Seal element of the university of freiburg in the shape of a clover

Prof. Dr. Stefan Weber

University of Freiburg
Physical Chemistry

Internal Senior Fellow
October 2014 – September 2015

E-Mail: stefan.weber@physchem.uni-freiburg.de

Last Update: 31.08.2015

Curriculum Vitae

Stefan Weber studied Chemistry at the University of Stuttgart, Germany, and received his diploma  in 1989. From 1990–1994 he worked as a PhD student at the Institute of Physical Chemistry of the Department of Chemistry, University of Stuttgart, where he completed his PhD (Prof. Dr. Gerd Kothe) in 1994. After a postdoctoral training at the Department of Chemistry at the University of Chicago with Professor James R Norris, Jr., Stefan Weber joined the Physics Department of the Free University of Berlin in 1997 to start his independent scientific career. In 2003 he received his habilitation in Experimental Physics.

In 2006 and 2007 he received several offers for full professorships of Magnetic Resonance at the University of East Anglia at Norwich, UK, the Manchester Interdisciplinary Biocentre of the University of Manchester, UK, and Queen Mary University of London, UK. He rejected these these offers in favor of a call from the University of Freiburg to become a full professor of Physical Chemistry in 2008.

> [Extracted records]
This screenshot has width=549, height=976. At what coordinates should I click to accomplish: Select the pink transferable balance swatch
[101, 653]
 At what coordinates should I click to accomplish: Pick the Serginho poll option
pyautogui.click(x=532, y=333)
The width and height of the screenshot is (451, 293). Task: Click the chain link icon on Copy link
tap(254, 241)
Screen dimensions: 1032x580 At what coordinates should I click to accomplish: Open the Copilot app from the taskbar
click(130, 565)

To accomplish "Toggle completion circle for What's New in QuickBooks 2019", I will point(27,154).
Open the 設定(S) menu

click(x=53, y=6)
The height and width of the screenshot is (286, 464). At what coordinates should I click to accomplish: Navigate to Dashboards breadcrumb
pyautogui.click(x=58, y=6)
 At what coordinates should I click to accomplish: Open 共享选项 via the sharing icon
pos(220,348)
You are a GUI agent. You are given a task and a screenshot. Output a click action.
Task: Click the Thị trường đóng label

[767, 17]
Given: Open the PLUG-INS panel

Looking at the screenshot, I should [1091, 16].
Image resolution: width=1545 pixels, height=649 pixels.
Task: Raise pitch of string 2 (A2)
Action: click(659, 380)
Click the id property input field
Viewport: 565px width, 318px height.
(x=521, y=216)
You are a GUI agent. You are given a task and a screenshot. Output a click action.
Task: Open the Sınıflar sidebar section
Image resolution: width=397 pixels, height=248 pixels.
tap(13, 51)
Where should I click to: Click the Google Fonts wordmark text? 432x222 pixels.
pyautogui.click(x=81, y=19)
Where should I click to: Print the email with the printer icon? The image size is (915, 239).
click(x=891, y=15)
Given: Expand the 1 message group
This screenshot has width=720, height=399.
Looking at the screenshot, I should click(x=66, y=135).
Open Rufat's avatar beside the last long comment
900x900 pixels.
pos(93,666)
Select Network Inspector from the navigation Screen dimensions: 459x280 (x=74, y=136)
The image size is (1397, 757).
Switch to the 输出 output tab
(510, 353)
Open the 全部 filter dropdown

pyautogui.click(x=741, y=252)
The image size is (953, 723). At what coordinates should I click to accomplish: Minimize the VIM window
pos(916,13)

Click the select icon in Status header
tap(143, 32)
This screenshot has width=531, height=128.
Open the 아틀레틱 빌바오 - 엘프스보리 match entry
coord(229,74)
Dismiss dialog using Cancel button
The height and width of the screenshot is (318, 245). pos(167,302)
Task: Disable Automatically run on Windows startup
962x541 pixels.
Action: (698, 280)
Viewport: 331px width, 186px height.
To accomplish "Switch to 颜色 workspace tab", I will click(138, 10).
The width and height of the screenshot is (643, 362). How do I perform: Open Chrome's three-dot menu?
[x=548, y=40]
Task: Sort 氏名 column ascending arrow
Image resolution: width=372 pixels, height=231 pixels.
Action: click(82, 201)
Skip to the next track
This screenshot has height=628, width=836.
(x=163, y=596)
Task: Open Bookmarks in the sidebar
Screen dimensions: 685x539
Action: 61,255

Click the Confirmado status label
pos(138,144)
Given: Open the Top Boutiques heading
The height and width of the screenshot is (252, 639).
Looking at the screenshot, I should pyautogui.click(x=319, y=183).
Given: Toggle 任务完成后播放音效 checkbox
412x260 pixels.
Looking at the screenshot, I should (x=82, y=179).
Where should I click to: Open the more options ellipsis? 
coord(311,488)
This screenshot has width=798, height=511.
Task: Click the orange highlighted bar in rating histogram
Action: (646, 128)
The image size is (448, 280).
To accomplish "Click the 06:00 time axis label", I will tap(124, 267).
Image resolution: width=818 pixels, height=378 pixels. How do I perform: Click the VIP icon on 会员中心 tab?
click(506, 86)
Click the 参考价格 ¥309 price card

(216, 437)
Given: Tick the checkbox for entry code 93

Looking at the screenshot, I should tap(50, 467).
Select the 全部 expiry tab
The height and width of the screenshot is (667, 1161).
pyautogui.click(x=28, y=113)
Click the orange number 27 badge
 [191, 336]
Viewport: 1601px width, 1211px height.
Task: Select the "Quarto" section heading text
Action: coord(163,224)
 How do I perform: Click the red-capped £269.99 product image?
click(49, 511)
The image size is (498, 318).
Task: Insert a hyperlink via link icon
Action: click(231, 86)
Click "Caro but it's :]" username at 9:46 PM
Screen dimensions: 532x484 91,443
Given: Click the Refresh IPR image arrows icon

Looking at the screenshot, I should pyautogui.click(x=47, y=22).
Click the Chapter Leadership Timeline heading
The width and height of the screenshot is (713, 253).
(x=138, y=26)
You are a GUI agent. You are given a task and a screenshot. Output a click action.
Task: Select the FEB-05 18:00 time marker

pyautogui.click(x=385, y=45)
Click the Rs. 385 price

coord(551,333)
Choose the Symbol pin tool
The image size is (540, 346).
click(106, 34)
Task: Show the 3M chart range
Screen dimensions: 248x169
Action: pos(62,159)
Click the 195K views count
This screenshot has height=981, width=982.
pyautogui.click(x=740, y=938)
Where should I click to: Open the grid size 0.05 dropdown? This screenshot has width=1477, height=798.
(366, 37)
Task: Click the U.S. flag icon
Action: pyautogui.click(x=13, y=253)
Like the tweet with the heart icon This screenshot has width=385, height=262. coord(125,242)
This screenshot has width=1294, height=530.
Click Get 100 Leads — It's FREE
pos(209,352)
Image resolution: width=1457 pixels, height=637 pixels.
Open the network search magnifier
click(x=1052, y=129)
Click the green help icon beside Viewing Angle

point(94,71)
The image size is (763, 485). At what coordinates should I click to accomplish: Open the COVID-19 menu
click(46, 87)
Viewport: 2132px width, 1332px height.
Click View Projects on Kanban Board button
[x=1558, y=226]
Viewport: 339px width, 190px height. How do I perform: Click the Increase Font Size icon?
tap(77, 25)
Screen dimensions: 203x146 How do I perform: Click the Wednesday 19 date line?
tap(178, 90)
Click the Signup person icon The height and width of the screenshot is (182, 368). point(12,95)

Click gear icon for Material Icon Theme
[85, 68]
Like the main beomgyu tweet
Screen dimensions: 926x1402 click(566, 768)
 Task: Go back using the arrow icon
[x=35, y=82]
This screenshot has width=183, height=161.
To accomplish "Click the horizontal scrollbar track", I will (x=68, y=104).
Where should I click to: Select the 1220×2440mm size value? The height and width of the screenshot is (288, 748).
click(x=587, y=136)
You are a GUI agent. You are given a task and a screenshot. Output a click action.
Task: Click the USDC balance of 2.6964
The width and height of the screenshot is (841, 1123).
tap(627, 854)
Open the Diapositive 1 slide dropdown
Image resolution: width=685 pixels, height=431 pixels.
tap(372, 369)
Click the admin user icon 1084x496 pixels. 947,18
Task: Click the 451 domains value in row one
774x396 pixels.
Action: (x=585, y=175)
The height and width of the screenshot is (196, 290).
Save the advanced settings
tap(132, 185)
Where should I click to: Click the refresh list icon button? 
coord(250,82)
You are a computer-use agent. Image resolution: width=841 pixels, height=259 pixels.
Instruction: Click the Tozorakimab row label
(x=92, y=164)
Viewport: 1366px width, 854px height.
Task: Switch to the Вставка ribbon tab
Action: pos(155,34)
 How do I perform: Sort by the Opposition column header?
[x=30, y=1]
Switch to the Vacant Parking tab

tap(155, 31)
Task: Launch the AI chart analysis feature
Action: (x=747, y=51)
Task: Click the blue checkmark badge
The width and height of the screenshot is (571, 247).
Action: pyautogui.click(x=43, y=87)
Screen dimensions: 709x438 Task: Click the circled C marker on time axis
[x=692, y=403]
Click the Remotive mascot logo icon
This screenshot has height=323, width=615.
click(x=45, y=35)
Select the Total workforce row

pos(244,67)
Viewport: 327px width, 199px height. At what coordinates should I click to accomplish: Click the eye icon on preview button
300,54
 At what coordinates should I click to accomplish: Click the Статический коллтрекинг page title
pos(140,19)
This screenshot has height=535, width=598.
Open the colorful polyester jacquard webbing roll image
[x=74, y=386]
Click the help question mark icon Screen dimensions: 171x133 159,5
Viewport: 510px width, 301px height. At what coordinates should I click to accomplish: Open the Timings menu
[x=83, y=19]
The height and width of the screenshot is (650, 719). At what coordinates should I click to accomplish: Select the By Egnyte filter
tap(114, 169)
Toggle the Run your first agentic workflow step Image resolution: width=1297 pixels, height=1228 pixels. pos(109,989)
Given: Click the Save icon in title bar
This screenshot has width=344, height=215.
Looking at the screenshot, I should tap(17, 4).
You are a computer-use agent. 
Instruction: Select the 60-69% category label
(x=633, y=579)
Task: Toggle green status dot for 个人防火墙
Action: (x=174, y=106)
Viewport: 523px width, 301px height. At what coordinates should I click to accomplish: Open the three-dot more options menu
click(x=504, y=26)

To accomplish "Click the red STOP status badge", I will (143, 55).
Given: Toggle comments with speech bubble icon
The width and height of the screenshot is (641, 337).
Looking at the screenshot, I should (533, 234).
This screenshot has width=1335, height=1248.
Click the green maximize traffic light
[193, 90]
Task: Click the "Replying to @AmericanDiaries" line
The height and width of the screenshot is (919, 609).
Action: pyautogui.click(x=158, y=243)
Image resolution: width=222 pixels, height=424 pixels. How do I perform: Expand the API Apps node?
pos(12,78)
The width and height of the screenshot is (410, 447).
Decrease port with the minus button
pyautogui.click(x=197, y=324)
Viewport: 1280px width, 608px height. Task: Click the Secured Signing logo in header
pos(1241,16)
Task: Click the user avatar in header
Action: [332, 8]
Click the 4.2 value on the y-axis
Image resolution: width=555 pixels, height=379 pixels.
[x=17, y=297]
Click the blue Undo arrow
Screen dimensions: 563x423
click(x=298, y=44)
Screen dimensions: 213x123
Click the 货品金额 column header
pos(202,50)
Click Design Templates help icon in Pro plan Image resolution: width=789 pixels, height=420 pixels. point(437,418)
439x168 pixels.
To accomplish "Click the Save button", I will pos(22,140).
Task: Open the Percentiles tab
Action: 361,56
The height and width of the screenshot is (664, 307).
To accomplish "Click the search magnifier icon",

> [Check your understanding]
#1 Answer these questions from the Stefan Weber profile:
(a) What period does his Internal Senior Fellow appointment cover?
(b) In what year did he receive his diploma?
(c) Which department did he join in 1997?
#2 Please write what follows the last sentence of the Stefan Weber profile.

> [Task results]
#1
(a) October 2014 – September 2015
(b) 1989
(c) The Physics Department of the Free University of Berlin

#2
Stefan Weber received a Feodor-Lynen fellowship of the Alexander von Humbolt Foundation (Bonn, Germany) for a two-years postdoctoral research stay in the US. In 2010 he was awarded the renowned Morino Lectureship for the promotion of Molecular Spectroscopy of the Morino Foundation in Japan.

Prof. Weber is author or co-autor of more than 80 publications. He has recently edited a book on “Flavins and Flavoproteins”.

His research interests cover magnetic resonance studies (electron paramagnetic resonance (EPR) and nuclear magnetic resonance (NMR)) of blue-light active flavoproteins, metalloproteins, and functional materials. He currently develops novel magnetic-resonance detection schemes for sensitivity enhancement of EPR.